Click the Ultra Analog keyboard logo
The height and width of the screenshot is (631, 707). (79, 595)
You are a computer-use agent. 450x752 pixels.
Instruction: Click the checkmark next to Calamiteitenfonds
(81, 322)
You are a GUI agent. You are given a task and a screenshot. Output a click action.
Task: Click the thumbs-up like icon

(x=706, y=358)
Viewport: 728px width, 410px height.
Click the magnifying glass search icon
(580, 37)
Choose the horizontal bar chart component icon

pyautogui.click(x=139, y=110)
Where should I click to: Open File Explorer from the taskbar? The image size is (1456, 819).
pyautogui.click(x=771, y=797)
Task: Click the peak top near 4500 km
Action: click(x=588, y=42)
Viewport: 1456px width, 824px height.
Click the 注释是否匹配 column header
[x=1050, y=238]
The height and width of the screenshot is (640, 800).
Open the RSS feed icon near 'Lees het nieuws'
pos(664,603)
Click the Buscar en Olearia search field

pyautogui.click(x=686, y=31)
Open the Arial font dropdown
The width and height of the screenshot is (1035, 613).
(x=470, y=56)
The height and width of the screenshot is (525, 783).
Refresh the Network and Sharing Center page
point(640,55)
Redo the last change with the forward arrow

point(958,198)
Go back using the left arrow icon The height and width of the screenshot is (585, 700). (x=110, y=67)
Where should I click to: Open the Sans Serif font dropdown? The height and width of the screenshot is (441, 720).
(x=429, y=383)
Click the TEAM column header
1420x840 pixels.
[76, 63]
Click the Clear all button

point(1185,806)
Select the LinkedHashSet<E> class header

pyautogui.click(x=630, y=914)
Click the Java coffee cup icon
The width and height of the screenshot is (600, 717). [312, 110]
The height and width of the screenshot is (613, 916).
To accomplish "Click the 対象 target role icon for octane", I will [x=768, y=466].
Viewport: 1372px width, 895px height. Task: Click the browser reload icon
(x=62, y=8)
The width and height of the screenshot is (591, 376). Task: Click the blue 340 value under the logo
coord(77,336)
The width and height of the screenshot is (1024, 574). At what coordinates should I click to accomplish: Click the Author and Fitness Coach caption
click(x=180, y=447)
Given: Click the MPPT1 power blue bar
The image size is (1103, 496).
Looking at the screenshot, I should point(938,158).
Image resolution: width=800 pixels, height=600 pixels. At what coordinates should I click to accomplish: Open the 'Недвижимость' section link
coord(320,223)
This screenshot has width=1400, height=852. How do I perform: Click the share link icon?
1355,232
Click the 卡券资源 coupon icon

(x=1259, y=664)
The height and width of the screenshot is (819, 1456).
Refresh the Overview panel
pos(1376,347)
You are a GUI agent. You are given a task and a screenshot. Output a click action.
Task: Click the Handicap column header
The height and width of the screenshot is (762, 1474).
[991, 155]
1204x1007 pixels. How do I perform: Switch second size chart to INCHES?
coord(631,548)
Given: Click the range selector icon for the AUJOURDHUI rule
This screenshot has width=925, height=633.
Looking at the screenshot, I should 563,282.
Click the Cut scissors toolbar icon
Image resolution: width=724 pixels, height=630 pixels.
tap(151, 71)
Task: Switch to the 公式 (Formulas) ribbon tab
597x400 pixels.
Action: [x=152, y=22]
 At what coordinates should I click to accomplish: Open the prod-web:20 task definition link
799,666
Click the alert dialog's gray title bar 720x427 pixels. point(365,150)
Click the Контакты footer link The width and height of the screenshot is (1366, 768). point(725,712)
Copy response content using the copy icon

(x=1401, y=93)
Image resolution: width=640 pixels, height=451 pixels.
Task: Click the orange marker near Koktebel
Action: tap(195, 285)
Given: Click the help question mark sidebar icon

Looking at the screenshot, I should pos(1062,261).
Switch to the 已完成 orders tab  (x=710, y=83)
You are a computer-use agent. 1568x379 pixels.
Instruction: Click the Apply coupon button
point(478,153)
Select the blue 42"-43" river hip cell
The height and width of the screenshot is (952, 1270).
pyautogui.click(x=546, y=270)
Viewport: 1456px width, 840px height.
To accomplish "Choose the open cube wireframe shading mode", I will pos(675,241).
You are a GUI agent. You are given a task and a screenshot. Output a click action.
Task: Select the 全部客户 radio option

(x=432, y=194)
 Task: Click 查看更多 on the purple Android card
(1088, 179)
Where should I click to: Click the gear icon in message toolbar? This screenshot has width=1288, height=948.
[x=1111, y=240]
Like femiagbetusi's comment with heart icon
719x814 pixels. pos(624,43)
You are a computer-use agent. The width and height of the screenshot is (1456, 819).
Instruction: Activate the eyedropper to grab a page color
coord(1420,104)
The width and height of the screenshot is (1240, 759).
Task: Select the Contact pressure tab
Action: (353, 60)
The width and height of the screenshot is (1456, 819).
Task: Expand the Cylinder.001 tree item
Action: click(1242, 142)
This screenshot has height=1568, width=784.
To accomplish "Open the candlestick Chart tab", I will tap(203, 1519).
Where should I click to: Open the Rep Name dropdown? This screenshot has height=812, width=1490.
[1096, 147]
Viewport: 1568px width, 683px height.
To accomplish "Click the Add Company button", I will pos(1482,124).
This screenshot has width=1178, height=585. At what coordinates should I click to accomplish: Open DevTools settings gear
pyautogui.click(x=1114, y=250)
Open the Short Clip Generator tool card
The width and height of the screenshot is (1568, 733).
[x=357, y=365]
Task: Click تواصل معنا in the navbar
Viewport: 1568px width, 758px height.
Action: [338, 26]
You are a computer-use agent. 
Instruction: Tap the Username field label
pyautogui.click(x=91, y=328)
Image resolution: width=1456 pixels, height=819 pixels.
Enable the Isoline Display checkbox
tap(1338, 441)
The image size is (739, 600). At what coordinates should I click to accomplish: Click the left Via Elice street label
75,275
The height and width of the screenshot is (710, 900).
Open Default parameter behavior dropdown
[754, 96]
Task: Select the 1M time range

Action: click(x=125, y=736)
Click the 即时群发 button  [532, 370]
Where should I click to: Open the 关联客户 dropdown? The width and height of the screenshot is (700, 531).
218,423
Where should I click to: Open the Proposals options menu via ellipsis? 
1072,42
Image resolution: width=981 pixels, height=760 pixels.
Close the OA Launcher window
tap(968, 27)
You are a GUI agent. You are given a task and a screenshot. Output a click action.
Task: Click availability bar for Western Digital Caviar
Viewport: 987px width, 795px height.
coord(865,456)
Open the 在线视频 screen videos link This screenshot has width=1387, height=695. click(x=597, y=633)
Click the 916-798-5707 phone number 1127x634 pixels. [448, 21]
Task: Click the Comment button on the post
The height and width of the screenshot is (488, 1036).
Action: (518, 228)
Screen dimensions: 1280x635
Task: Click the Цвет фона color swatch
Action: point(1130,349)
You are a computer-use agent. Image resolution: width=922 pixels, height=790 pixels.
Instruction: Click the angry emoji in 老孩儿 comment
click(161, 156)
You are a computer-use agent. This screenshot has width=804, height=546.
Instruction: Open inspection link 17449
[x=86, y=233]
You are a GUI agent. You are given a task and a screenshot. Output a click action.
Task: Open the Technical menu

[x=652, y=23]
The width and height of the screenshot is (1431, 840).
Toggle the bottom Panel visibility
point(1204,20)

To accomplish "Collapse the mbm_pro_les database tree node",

::::::::

### Task instructions
Rewrite everything from the line containing "task definition link" down to the line containing "Click the alert", requests included, and shift each coordinate in the answers by adding 125 to it.

### Answer to this problem
 At what coordinates should I click to accomplish: Open the prod-web:20 task definition link
924,791
Click the alert dialog's gray title bar 720x427 pixels. point(490,275)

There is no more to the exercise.